Put the entries from the line containing "Given: Click the Alexa logo icon" through the line containing "coord(815,356)", inclusive, into a two-column CSV with the headers request and answer. Use one row per entry, put each field in quotes, replace line breaks with spaces, and leave out the pictures.
━━━ MATERIAL
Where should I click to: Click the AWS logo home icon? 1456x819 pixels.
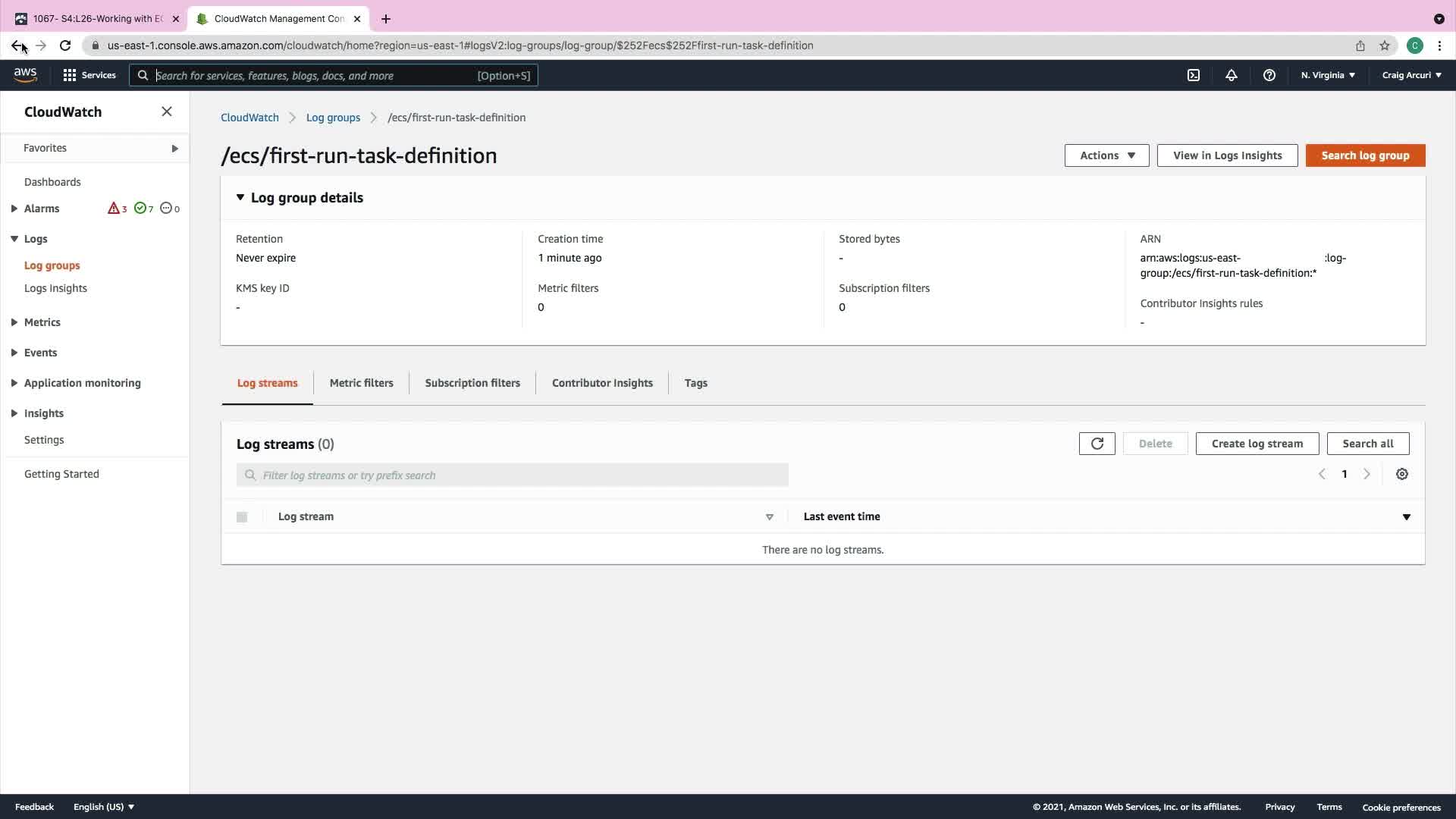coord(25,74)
━━━━━━
━━━ MATERIAL
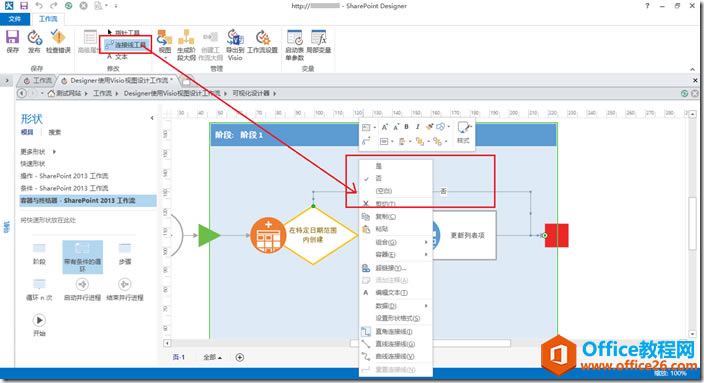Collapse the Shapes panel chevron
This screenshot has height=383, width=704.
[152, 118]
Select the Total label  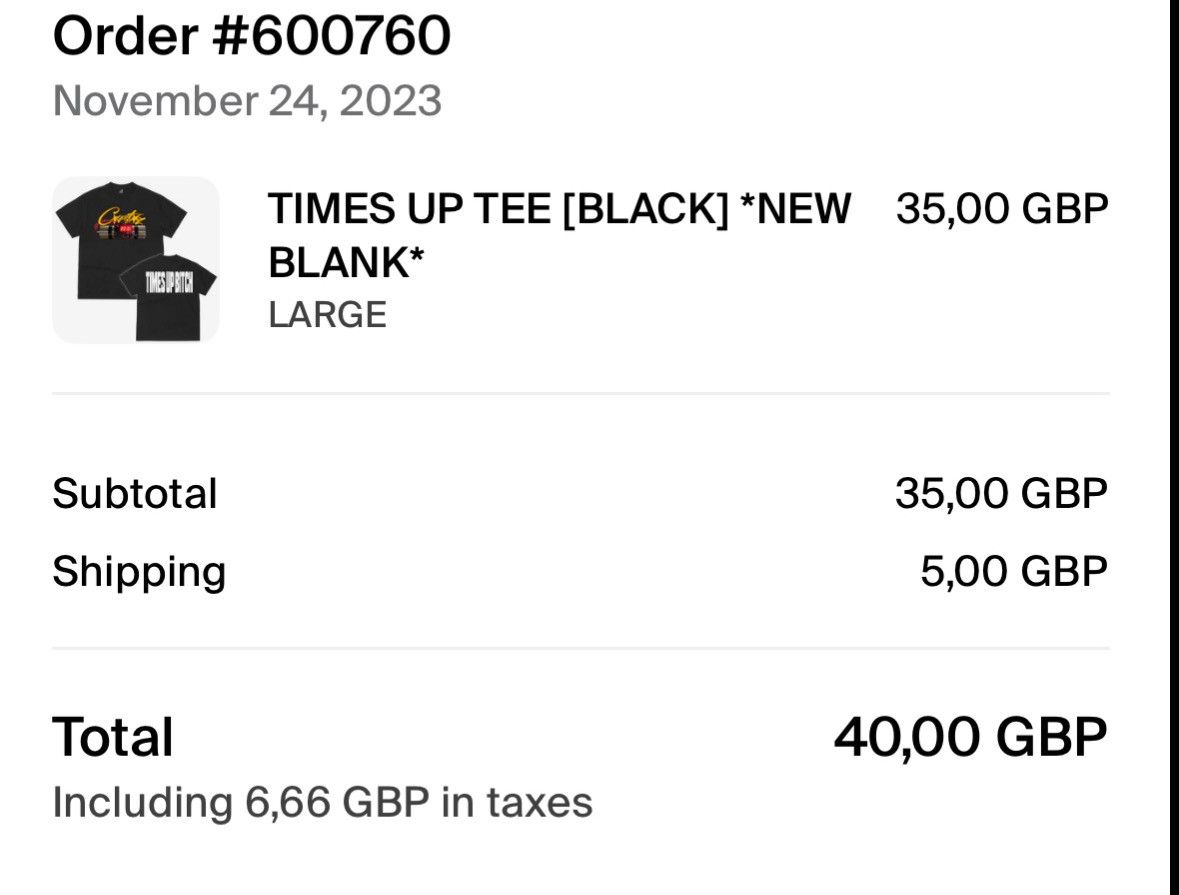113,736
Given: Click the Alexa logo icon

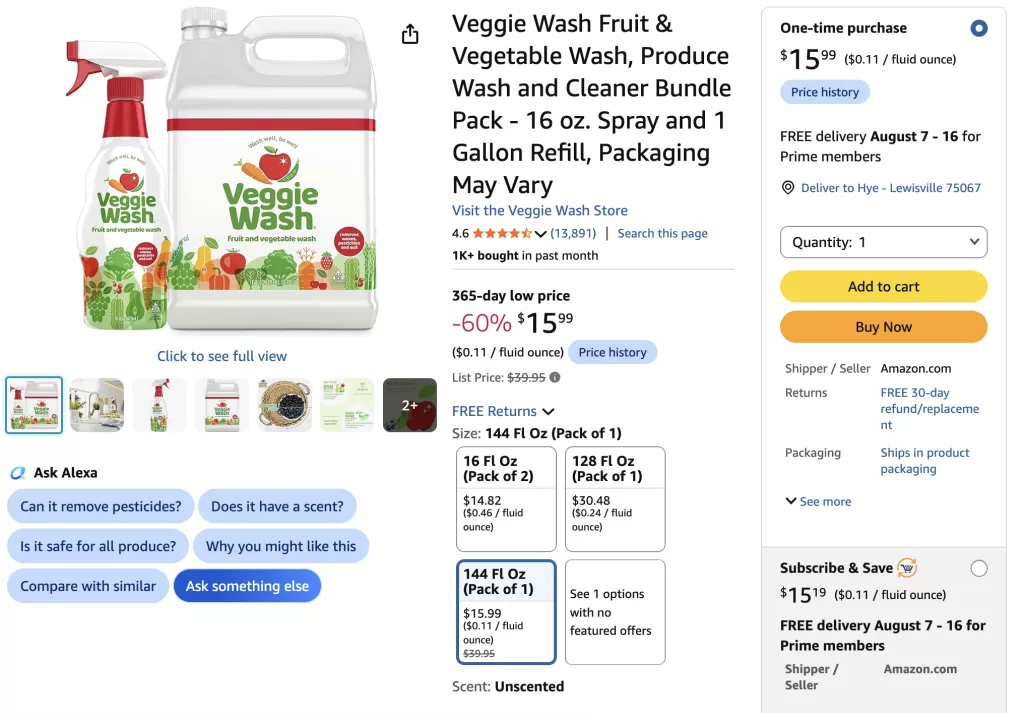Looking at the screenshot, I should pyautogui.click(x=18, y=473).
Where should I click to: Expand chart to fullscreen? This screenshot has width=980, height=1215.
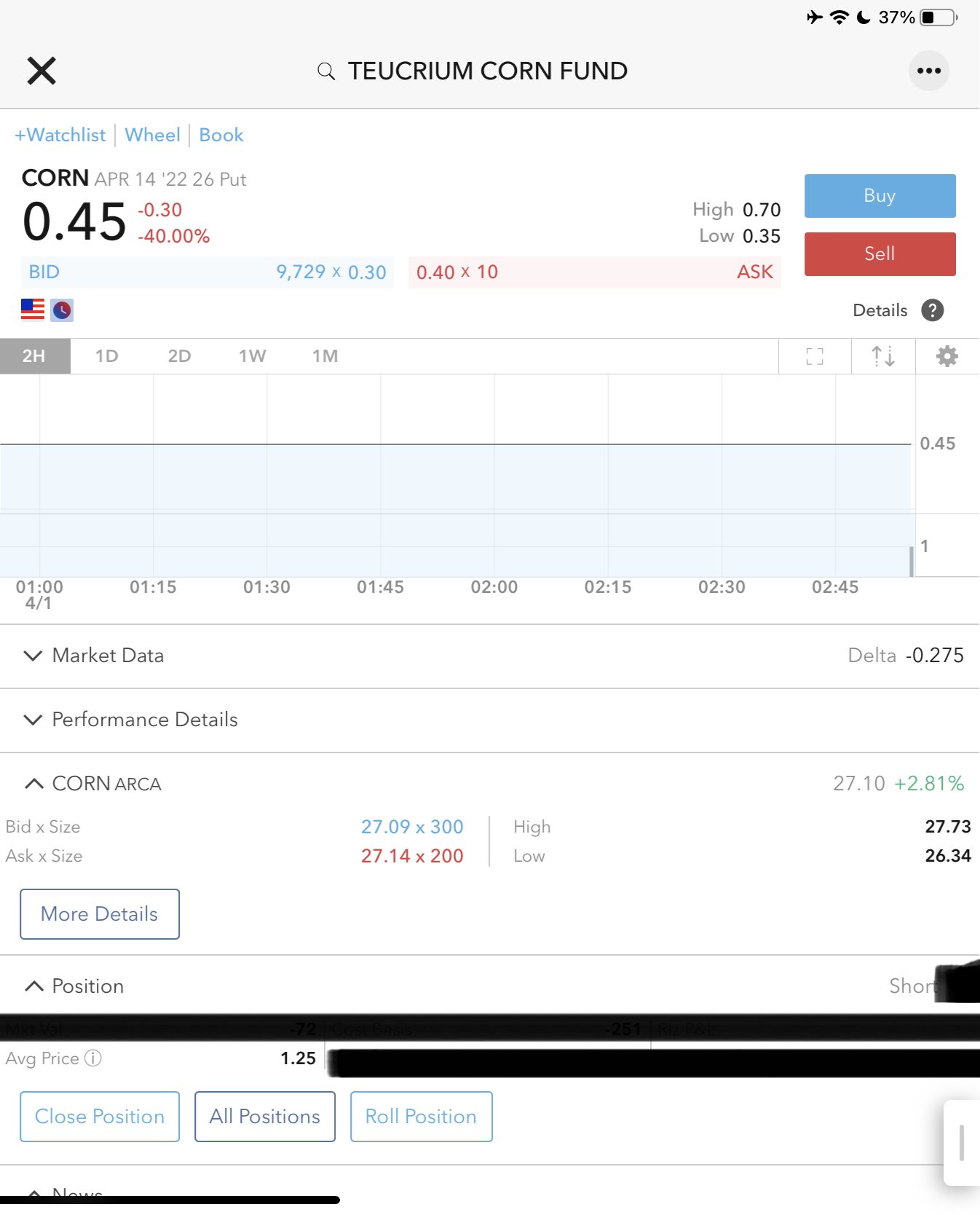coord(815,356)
━━━━━━
EXERCISE SOLUTION:
request,answer
"Given: Click the Alexa logo icon","Looking at the screenshot, I should pyautogui.click(x=18, y=473)."
"Where should I click to: Expand chart to fullscreen? This screenshot has width=980, height=1215.","coord(815,356)"